È bizzarro dover buttare giù una recensione per Flowing Lights a qualche settimana da Returnal.
Flowing Light si descrive facile. Hai presente Super Stardust? Forse no, però Resogun almeno per sbaglio l’hai incrociato dai. Lo hanno buttato su PlayStation Plus quando è uscita PS4 e quindi almeno in foto l’hai visto, su. Ecco. Flowing Lights è il metadone di Housemarque. Perché Housemarque dopo Returnal ha deciso che con quella roba ha chiuso, ed è anche giusto così. Sono un team che c’ha dato tanto e tanto si meriterebbe, e speriamo che Returnal sia il primo passo. Però per me che li seguo dai Super Stardust per PlayStation resta impossibile non pensarci:
Quindi. Flowing Lights è quello che una recensione normie ti definirebbe uno shoot ‘em up arcade basato sulla fisica. E già qui se sei un giocatore sgamato ti scatta qualcosa. Perché ormai arcade lo usiamo per dire “non simulativo” e, beh, la fisica di solito rientra di prepotenza nella simulazione. Per fortuna t’ha detto bene e una rece non è una recensione, quindi siediti che mo ti spiego Flowing Lights. Che mica siamo su ICrewPlay qua. Premesso che la cosa più facile sarebbe guardarsi un gameplay trailer a caso, immagina uno shoot ‘em up classico. Di quelli dove muovi la navetta e spari dritto per dritto e non c’è altro da fare. Poi si aggiunge una specie di cannone direzionabile e qualche bonus temporaneo, ma la base è questa qua.
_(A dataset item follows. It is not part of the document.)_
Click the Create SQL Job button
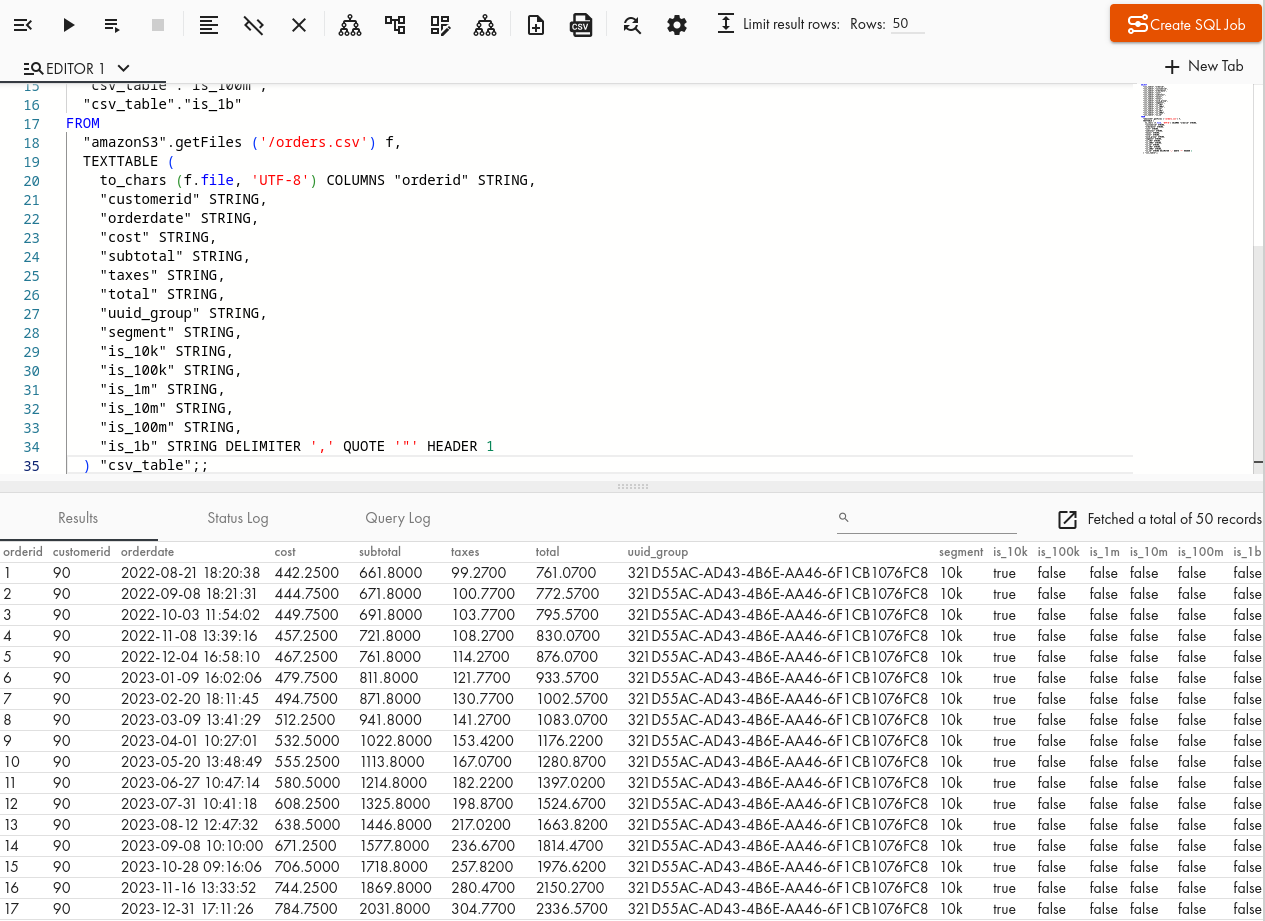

Ecco, la particolarità di Flowing Lights è che i proiettili seguono le forze gravitazionali che ci sono nel livello. Pareti, salite, discese… Tutto quello che a schermo ha quelle righette verticali ha una sua gravità e altera la traiettoria dei proiettili. È l’unico espediente del gioco e chiaramente il gioco ne abusa per confezionare dei puzzle da risolvere in time attack che via via diventano più complicati. Più veloce sei e più è alto il punteggio e se pigli S c’è caso che ti regalino pure un cuore extra. Non c’è letteralmente un cazzo d’altro da dire sul gioco. Vai su eShop, su Steam o dove cazzo ti pare e se ti piace gli esci un deca e te lo giochi.
È arcade nel senso classico, quello dove c’è l’attitudine a fare più punti degli altri e a pavoneggiarsi per le proprie skill. Con l’arcade di oggi, quello dove il gameplay è alla buona ed è pensato solo per compiacersi prendendosi diverse licenze dalla realtà – che è un modo carino per dire che di Newton ce ne sbattiamo le palle – c’entra davvero poco.
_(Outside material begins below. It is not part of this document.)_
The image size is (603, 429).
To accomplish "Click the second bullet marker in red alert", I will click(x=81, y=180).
Housemarque non t’ha mai fatto dei puzzle. Housemarque ti faceva sparare, alzava il ritmo a ritmi forsennati e arricchiva tutto con lucette ed effetti strobo. Quando non lo faceva veniva fuori Dead Nation e Dead Nation, diciamocelo, è il loro lavoro più dimenticabile. Ecco, Flowing Lights per quanto non sia un Clementoni da 1000 pezzi non raggiunge quei livelli di adrenalina. Anche perché farlo renderebbe il tutto fottutamente ingiocabile. Il parallelo è più di design che di giocattolo, perché come Flowing Lights gioca col mondo di gioco, così facevano in Finlandia. Certo, quando non erano impegnati a fare saune e fregare le caramelle agli svizzeri.
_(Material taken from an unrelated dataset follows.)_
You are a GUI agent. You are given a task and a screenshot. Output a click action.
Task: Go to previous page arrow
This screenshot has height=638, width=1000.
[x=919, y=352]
È quasi come tornare al level design planetoide di Super Stardust, o quello a tubo di Resogun. Qua non c’è il concetto di circolare ma il mondo e il livello vogliono essere sfruttati. C’è un dosso? Usalo per sparare col cannone facendo curvare il proiettile per colpire due nemici assieme. Flowing Lights vive su questi espedienti e funziona per un po’, forse anche per un bel po’. Poi iniziano i problemi. È l’unico trucco, te l’ho già detto. Già dopo poco quindi il gioco t’ha detto tutto quello che aveva da dire. E ok, più vai avanti coi livelli e più la sfida si apre e le cose si complicano. Ma la formula è quella lì e non è che si scappi, anzi. Aggiungici che la realizzazione degli ambienti non è che ti faccia impazzire e si vede che dietro c’è un team tutt’altro che milionario e ci siamo.
Quindi? Lo compro? No? Dipende un po’ da te. Il concept è figo e lo portano anche abbastanza in porto, solo non t’aspettare che sia una crociera. Più una gita al largo in giornata, ecco.